Kaouther JALLAZI (Kassou)

Artist

Depuis l’aube des temps et les premiers balbutiements artistiques, l’art s’est inventé grâce au matériau. Qu’il soit silex à gratter sur la surface pariétale, pointe d’argent et « carta tinta » si chères à la Renaissance, ou enfin, toute la panoplie qu’offre et permet l’industrie moderne et souvent ses déchets de matériaux, recyclés grâce à la pierre philosophale de l’artiste et anoblis par le génie créateur et innovant de ce dernier.

La démarche de Kaouther « Kassou » Jellazi, singulière, s’inscrit dans cette conscience intelligente qu’elle entretient avec le matériau. L’œuvre de Kassou brise le carcan de la bidimensionnalité et crée ses propres lois du volume qui enfreignent les codes et la coutume artistiques. 

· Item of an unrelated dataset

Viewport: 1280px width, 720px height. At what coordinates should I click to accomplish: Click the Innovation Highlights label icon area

 Ici, l’œuvre ne se repose pas exclusivement sur la trouvaille et ne paresse nullement sur le « truc ». Elle tire sa puissance et l’ardente sensibilité qu’elle arrive à transmettre, d’un talent construit patiemment et passionnément tout au long d’une vie d’artiste, de chercheuse et d’enseignante, vouée comme les prêtresses de Vesta, à l’entretien du feu sacré de son temple d’art.

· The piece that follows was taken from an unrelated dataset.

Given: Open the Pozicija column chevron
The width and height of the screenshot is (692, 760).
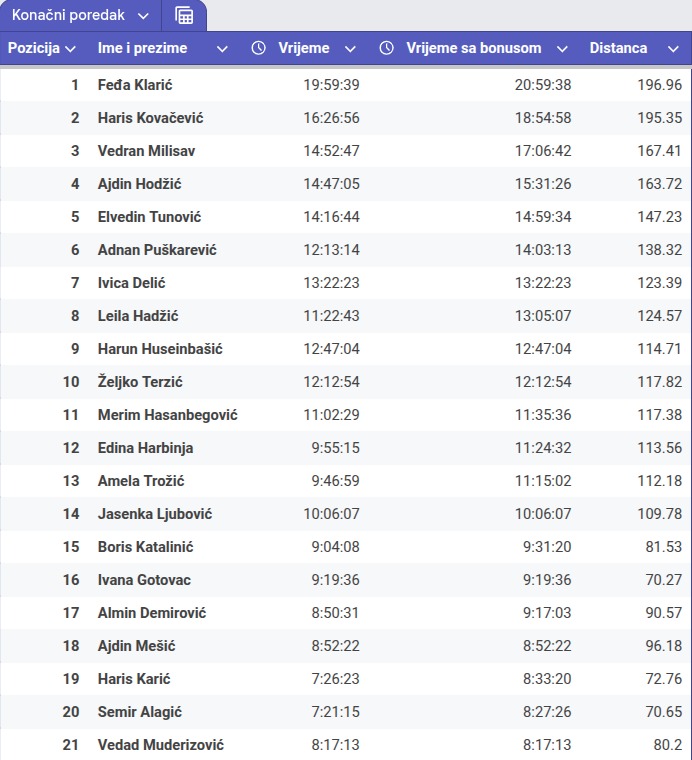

Le corps… les corps de « Kassou » sont cartographiés davantage dans la dimension de la psyché que celle anatomique. Certes, cette vision « psychédélique » du corps appartient à une vaste école d’artistes, tels Bacon, Schiele ou encore Lucian Freud, mais la sublime Kaouther « kassou » Jellazi, sait le dire autrement, à sa manière, à la manière des grands initiés. 

Le fil que tisse « Kassou » tout autour et parmi ses corps, nous entraîne dans la toile arachnéenne qu’elle brode, nous invitant à voir autrement en nous-mêmes et dans l’autre.